At least some responsibility lies with the white-hat security researcher who documented the vuln in a findable repo.

Syttentoday at 5:59 PM

We have been working on an issue triager action [1] with Mastra to try to avoid that problem and scope down the possible tools it can call to just what it needs. Very very likely not perfect but better than running a full claude code unconstrained.

[1] https://github.com/caido/action-issue-triager/

jongjongtoday at 9:45 PM

This is scary. I always reject PRs from bots. The idea of auto-merging code would never enter my head.

I think dependency audit tools like Snyk should flag any repo which uses auto-merging of code as a vulnerability. I don't want to use such tools as a dependency for my library.

This is incredibly dangerous and neglectful.

This is apocalyptic. I'm starting to understand the problem with OpenClaw though... In this case it seems it was a git hook which is publicly visible but in the near future, people are going through be auto-merging with OpenClaw and nobody would know that a specific repo is auto-merged and the author can always claim plausible deniability.

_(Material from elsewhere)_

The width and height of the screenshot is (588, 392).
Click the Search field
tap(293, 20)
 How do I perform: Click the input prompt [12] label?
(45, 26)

Actually I've been thinking a lot about AI and while brainstorming impacts, the term 'Plausible deniability' kept coming back from many different angles. I was thinking about impact of AI videos for example. This is an angle I hadn't thought about but quite obvious. We're heading towards lawlessness because anyone can claim that their agents did something on their behalf without their approval.

All the open source licenses are "Use software at your own risk" so developers are immune from the consequences of their neglect.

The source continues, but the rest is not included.